Weinberger's Everything is Miscellaneous, in contrast, does not suffer from significant or uninformed flaws. The subject is "order", and although the book is written at the level of Pop Management, its lessons rise to the level of profundity. In a sense, Weinberger's miscellany complements the starfish thesis by stressing the effective demise of authority and essentialism. The search for order is (and in fact always has been) an increasingly hopeless endeavor, and the adoption of the "digital disorderliness" that now pervades our cultural, social, political and economic lives will ultimately change "everything" by making any form of categorization and classification arbitrary at best.
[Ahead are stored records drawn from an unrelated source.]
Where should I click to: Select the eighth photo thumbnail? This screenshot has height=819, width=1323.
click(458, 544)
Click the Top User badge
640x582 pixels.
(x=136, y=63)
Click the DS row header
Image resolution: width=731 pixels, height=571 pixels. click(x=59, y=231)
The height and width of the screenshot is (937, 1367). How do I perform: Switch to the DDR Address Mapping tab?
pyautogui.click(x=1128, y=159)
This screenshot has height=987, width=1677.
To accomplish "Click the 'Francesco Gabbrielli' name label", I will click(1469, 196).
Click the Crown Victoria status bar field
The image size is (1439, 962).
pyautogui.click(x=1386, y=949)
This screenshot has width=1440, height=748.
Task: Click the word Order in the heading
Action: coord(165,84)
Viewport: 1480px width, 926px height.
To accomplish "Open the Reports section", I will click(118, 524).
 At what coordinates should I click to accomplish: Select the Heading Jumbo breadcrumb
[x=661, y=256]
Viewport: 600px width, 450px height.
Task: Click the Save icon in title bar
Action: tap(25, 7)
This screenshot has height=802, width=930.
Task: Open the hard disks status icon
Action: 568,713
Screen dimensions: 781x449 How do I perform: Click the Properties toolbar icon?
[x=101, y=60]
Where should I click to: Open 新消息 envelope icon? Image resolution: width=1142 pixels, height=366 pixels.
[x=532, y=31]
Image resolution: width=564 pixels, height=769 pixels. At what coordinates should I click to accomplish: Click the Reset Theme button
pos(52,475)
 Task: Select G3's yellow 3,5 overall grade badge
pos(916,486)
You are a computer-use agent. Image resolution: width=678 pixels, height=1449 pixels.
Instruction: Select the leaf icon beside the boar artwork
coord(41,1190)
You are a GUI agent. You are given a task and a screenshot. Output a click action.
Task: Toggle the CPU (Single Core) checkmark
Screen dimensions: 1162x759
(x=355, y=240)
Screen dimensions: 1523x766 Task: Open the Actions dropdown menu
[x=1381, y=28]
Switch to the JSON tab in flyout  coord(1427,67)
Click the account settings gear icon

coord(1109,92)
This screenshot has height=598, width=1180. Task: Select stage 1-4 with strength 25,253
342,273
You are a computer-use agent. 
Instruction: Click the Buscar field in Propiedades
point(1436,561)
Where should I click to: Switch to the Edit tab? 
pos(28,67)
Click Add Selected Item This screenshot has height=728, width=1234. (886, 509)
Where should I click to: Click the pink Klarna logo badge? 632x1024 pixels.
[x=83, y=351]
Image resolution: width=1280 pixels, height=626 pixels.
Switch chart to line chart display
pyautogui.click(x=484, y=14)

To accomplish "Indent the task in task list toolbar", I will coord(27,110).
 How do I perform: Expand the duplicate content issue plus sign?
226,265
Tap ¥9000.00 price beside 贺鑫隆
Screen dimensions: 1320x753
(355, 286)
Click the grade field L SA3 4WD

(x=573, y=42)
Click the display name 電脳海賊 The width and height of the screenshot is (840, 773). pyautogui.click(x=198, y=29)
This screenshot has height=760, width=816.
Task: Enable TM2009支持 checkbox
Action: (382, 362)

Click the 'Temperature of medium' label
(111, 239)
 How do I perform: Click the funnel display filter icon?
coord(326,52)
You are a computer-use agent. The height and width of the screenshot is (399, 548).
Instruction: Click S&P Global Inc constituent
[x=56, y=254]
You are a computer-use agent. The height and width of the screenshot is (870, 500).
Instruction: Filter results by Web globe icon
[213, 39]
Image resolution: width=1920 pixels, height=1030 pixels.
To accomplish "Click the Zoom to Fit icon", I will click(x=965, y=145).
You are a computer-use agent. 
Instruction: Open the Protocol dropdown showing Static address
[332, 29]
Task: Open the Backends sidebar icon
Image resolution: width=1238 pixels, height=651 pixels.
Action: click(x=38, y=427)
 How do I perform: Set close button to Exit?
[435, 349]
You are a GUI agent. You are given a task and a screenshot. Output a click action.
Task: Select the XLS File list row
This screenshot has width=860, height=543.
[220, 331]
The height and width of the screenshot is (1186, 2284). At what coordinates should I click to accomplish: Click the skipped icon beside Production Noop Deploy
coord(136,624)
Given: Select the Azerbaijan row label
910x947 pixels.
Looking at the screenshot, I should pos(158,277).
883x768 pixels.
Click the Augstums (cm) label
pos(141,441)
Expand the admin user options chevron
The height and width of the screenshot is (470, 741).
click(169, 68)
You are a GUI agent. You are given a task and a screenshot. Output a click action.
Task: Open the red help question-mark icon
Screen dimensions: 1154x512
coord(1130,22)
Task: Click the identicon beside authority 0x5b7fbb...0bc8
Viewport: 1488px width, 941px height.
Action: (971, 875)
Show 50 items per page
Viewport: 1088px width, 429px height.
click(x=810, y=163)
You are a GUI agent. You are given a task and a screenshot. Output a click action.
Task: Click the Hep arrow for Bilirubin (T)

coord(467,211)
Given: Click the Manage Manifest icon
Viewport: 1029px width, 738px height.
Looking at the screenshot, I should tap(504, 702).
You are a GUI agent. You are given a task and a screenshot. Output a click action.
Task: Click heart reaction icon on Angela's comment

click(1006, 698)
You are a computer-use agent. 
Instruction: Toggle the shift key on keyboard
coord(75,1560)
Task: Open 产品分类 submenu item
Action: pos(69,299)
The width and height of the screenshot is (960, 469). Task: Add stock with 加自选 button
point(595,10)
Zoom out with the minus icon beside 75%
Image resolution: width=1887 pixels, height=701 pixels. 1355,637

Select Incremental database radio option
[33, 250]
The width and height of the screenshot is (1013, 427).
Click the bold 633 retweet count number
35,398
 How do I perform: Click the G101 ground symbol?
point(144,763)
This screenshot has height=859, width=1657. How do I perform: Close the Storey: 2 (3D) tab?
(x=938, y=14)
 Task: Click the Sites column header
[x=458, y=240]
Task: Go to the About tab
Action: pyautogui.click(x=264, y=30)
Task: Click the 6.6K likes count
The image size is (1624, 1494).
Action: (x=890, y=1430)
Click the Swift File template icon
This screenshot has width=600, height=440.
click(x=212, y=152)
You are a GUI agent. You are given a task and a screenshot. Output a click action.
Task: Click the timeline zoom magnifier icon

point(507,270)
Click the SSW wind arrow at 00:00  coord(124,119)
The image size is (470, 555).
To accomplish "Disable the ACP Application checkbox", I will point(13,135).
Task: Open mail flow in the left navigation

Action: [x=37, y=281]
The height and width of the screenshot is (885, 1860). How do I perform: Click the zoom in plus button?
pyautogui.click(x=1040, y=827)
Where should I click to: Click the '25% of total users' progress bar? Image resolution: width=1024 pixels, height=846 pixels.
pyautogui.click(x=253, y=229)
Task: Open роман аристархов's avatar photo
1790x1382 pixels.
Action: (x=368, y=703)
Rather than see this as the basis for gloom and doom scenarios, Weinberger paints a positive picture of the what is emerging (and already had emerged in some arenas) form this seeming chaos.
At the heart of his argument is the idea of the "three orders or order". The first order is comprised of the things themselves, whether they be books or students or clients or any such material objects which we seek to perceive as an identifiable population. The second order are those ordering mechanisms we use to track the first order things -- from library card catalogues to course rosters to client numbering (e.g., issuing social security numbers). The third order of order replaces the physical (atom-based) reality with a digitized (bit-based) representation which cannot be associated with any particular space or time, and in fact can be associated with any and many perspectives depending on who is doing the perceiving.
The implications are truly revolutionary, and Weinberger's examples range from a visit to Staples to the recent debate over how to reclassify planets, with stops in between at libraries, Wikipedia and Google maps. Weinberger does not offer simplified formulae of how to make millions in the coming disorderliness, and to that extent his work actually fails as an example of Pop Management. Nevertheless, Everything is Miscellaneous is a reframing of the future that all managers will face, no matter what "sector" they operate in. To some extent, the picture he paints of a world dominated by the third order of order is just a "digitized" version of the information society addressed by Harlan Cleveland and Peter Drucker, but in a very real sense the future has caught up with us -- and the question is are we prepared?
I suspect we will hear a good deal more about starfish organizations and the new order of things over the coming years. My own sense is that as a scholarly field we in PA are probably better prepared than most to engage in the discussions that are likely to develop.